Please be aware, even though I do not post every night, rest assured I am continuously monitoring various areas for any significant weather. I will be taking Sundays off (family time), unless we have active systems that may be posing a threat (i.e. Tropical, Winter Weather, Coastal Storms, etc.).

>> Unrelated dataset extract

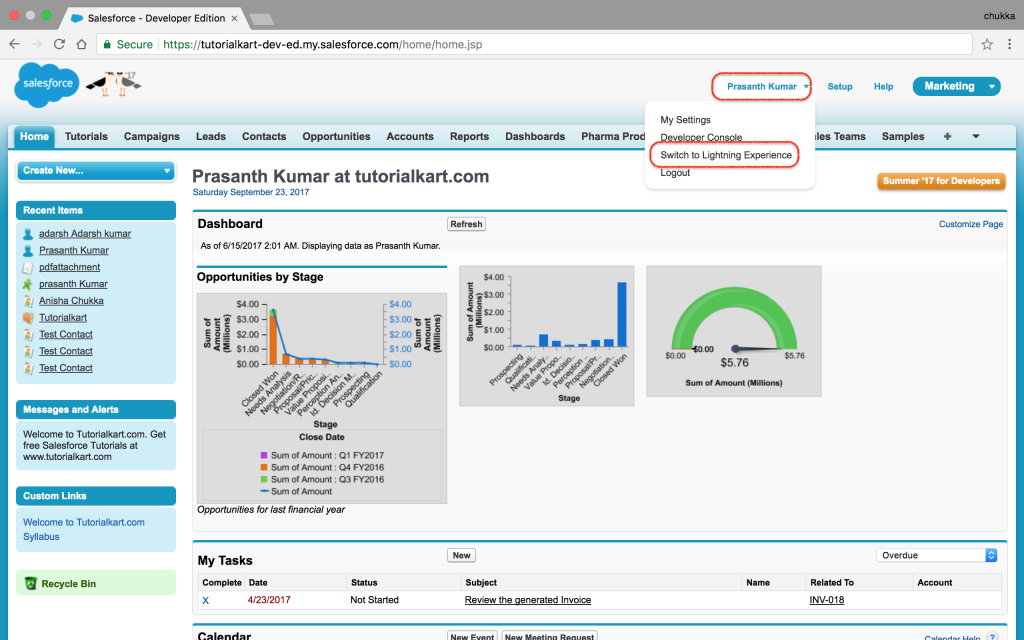Click the browser back arrow
The width and height of the screenshot is (1024, 640).
click(x=16, y=44)
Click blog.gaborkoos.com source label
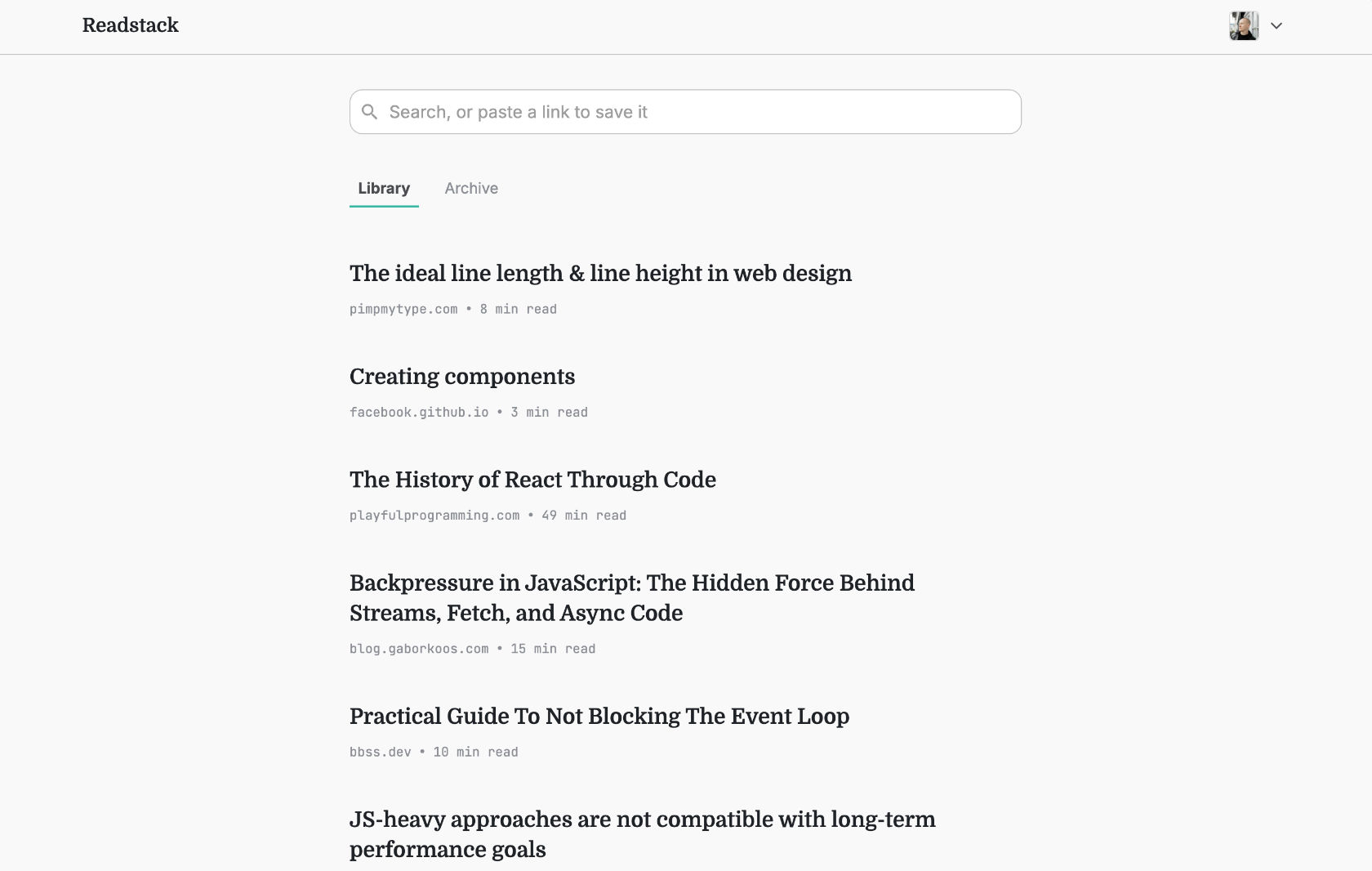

STORM WALSH PRE-SEASON FORECAST
TOTAL NAMED STORMS: 17 – 20
TOTAL HURRICANES : 7 – 9
MAJOR HURRICANES: 4 – 5
AVERAGE HURRICANE SEASON:
TOTAL NAMED STORMS: 14
TOTAL HURRICANES: 7
MAJOR HURRICANES: 3
2021 SEASON TOTALS:
TOTAL NAMED STORMS: 5
TOTAL HURRICANES: 1
MAJOR HURRICANES: 0
TOTAL U. S. LANDFALLS: 3
The following is the list of storm names for the 2021 Atlantic Hurricane Season:
Ana Bill Claudette Danny Elsa Fred Grace Henri Ida Julian Kate Larry
Mindy Nicholas Odette Peter Rose Sam Teresa Victor Wanda
As a storm becomes named, I will be marking it in bold red to keep track of the activity for this Atlantic season.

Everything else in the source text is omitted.